Sunday, April 20, 2014

Isolation And What Is Normal

Comment Received
Everyone in my family or origin is a non functioning alcoholic. My dad passed away three years ago, without warning, from the effects of the disease. My mom starts drinking everyday at noon and abuses prescription pills. My older brother and my younger brother are both chronic alcoholics and have many financial, personal and legal problems. I have tried to evolve and learn about this disease my entire life but because of the progression of this disease I find myself isolated .and struggling to be normal. I am grieving .the loss of my entire family, yet, they are still alive. Do you have any suggestions for me.

Issue(s)
You are experiencing  universal issues connected to families and addiction and that is isolation, loss and the struggle to understand what is normal. 

Discussion 
Living in a family struggling with addiction changes the perceptions of all the family members.
Family members become embarrassed, or anxious, or angry about the addiction. They struggle to help and eventually as nothing seems works they take on certain chronic emotional roles in order to survive emotionally themselves. As the addiction goes over time the idea of what is normal is lost under layers of defensive emotional roles that buffer the pain.
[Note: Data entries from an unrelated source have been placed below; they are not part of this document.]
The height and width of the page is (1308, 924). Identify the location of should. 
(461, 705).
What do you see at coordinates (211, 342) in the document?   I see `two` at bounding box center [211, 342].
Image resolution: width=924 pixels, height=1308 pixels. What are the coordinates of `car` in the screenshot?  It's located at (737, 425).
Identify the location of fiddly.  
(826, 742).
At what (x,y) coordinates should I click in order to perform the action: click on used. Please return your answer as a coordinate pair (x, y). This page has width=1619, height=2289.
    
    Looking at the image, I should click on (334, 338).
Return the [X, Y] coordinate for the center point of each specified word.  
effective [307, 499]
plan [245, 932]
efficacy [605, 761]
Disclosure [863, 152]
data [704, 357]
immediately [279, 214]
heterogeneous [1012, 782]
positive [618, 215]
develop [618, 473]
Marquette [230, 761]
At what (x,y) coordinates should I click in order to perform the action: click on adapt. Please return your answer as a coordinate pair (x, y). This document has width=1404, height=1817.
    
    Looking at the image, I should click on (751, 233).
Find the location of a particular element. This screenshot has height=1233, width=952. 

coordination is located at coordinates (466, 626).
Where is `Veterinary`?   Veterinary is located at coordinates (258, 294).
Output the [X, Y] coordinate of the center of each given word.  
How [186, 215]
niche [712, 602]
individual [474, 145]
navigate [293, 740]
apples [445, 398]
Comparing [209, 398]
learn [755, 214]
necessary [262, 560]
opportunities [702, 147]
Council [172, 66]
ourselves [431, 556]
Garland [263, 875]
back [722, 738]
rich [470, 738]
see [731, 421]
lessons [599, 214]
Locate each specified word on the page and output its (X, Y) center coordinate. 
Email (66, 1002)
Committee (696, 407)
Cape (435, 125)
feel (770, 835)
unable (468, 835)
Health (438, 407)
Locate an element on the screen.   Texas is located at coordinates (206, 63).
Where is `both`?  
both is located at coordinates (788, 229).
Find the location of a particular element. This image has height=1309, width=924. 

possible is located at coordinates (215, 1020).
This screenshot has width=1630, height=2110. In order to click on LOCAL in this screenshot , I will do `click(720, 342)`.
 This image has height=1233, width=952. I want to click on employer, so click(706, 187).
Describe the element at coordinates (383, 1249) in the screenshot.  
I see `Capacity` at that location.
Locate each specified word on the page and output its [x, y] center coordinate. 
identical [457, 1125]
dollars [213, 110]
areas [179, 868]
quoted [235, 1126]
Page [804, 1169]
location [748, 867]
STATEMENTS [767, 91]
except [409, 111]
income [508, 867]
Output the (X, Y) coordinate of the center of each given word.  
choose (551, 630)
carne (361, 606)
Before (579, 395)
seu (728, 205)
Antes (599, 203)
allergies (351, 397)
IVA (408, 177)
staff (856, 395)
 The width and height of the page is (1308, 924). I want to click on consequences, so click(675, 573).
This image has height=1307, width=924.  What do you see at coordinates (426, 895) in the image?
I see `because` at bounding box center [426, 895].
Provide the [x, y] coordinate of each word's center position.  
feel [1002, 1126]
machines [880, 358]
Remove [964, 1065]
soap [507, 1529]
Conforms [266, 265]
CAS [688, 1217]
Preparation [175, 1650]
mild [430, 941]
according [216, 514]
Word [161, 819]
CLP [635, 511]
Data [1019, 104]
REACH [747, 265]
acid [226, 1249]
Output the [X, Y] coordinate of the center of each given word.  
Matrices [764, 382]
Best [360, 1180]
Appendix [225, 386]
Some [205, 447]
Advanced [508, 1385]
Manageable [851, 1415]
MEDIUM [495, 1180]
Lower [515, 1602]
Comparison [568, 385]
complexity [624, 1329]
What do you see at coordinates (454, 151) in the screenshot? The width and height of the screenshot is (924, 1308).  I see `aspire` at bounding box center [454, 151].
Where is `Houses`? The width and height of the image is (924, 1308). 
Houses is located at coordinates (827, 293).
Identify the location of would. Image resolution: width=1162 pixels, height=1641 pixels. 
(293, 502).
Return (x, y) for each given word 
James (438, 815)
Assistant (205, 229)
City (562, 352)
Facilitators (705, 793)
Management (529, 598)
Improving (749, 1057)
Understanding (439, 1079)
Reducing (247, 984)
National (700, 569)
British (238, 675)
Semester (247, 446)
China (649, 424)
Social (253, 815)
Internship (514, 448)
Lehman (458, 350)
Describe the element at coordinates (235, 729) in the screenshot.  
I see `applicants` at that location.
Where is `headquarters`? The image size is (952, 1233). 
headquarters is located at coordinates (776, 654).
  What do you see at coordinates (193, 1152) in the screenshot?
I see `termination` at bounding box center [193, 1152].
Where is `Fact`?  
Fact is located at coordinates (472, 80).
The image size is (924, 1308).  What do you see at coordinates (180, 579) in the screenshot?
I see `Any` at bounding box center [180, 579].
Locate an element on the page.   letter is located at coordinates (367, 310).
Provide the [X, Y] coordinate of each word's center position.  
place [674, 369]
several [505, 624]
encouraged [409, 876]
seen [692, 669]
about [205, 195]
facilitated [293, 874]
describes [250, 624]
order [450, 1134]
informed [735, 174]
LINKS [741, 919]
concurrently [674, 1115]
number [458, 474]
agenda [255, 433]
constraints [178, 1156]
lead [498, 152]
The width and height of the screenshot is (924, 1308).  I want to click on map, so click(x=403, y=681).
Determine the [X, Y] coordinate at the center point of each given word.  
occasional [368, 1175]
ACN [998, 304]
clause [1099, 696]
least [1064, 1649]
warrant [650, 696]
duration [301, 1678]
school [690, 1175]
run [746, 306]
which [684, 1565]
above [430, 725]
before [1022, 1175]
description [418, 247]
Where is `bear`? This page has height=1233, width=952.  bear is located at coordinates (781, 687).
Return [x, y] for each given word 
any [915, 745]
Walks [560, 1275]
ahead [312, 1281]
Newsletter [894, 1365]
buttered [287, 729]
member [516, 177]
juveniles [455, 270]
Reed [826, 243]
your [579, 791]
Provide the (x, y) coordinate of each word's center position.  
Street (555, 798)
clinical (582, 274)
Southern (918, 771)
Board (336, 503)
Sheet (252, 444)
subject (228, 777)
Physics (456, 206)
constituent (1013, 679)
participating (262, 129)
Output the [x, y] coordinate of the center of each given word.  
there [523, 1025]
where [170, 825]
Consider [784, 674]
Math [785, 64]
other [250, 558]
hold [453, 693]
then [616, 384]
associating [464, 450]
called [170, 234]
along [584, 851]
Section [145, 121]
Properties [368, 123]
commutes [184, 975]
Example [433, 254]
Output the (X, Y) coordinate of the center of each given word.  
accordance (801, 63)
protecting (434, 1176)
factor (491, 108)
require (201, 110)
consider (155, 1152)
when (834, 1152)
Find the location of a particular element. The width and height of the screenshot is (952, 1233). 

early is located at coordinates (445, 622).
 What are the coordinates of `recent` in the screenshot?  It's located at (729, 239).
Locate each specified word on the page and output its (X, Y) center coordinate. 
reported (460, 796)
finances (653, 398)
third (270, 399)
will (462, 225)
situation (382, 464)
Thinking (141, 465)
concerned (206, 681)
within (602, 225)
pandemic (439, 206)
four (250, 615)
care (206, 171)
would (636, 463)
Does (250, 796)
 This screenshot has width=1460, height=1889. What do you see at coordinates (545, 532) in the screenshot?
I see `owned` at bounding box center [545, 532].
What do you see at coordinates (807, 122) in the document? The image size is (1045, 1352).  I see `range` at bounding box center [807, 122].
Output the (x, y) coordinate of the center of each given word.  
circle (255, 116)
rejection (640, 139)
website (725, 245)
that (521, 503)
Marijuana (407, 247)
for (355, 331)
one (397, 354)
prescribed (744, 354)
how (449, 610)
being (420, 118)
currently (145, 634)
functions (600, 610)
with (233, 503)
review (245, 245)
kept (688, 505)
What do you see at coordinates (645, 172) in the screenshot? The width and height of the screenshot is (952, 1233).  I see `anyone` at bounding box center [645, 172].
Similar to you I grew up in an alcoholic family and I know that trying to be "normal", when you have no experience of what "normal" is can be very confusing.

While the importance of "family" cannot be overstated and having someone to trust is very important  this doesn't have to be a biological family member.  It is very important to have mentors that you can trust and work with in dealing with your emotions.  For some people these are counselors or sponsors or teachers. Anyone struggling with the issue of addiction in their family must identify mentors outside the family to begin learning the skills and insights needed to heal the emotional turmoil that addiction creates.

It is important to spend time with others who are also dealing with this issue such as in an Al-Anon, a Families Anonymous Group or a family class at a treatment center.

Please make every effort to understand that you have nothing to be ashamed of.

Read books articles about addiction and emotional healing.

Do healthy activities that make you feel both emotionally and physically good about yourself.

If you do these thing over time you will find that, at some point you have become a resource, and are a help to others who are beginning their own path to understanding.